Poisonous Anacardiaceae: Poison Ivy and Beyond
Susan Pell, United States Botanic Garden
The cashew family, Anacardiaceae, includes a number of economically important plants and many notoriously poisonous species. From poison ivy to cashew and poisonwood, we will explore the diversity of the family and learn more about its toxic members, which are distributed across approximately 33 genera. Detailed information about poison ivy (Toxicodendron radicans) and the contact dermatitis it causes will be presented. The economic and ecological importance of these toxic taxa will also be discussed.
100 Plants to Feed the Monarch Butterflies
Stephanie Frichie, Xerces Society
A book about planting for monarchs (and for motivated readers and gardeners) is not quite as wondrous as monarchs and their individual life cycles, their host relationship with milkweeds, or their annual migrations in North America, but it is something of a miracle. Only a few decades ago, the concept of creating native-plant gardens was just beginning to gain traction. Fortunately, with wider awareness, the movement has grown. In addition to monarch and milkweed life history, the threats to monarchs and the best practices for supporting this North American royalty, we’ll cover selecting plants, designing habitat, site preparation, planting, follow up management and monitoring – including how to contribute to monarch conservation through community science projects.
Panel Discussion: Understanding the Jumping Worm Problem
Moderator: Mark Richardson
Panelists: Christopher Evans, University of Illinois Department of Natural Resources and Environmental Sciences; Angela Gupta, University of Minnesota Extension; Josef Gorres, University Vermont
What’s with these worms?! Snakeworm. Jumping Worm. Crazy Worm. The common names provide an apt description of Amynthas agrestis. Introduced in the U.S. 80 years ago, this aggressive invasive earthworm is making its way across the country. Join our panel of experts to learn about the threat.

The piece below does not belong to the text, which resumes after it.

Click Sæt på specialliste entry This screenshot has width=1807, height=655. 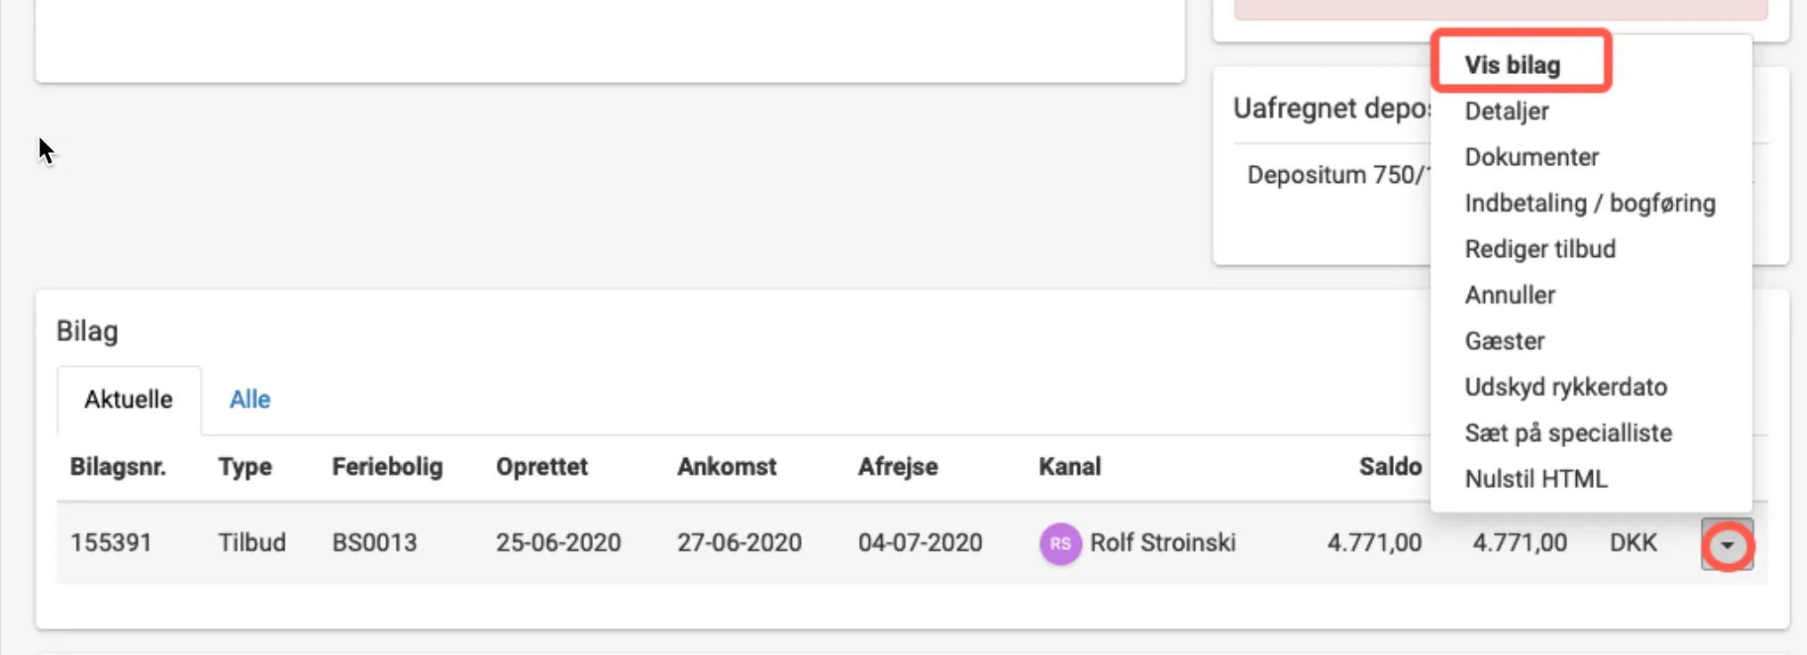click(x=1568, y=434)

Taking on the Big Places: How to Build and Maintain Self-Sufficient Landscapes
Dan Jaffe Wilder, Norcross Wildlife Foundation
There are a variety of strategies for landscape maintenance that gardeners employ, but mulching, weeding, planting, and various other tasks become problematic when we start looking at acres instead of square feet. How does one manage a woodland as opposed to a woodland garden? What strategies can be applied to multi-acre meadows? How can we manage for specific species when getting down on our knees and weeding is not a viable option? Join Wilder, author and applied ecologist, to explore how to manage the big places. With case studies from Norcross Wildlife Sanctuary, he will explain various strategies for creating and maintaining large landscapes with ecology and self-sustainability at the forefront.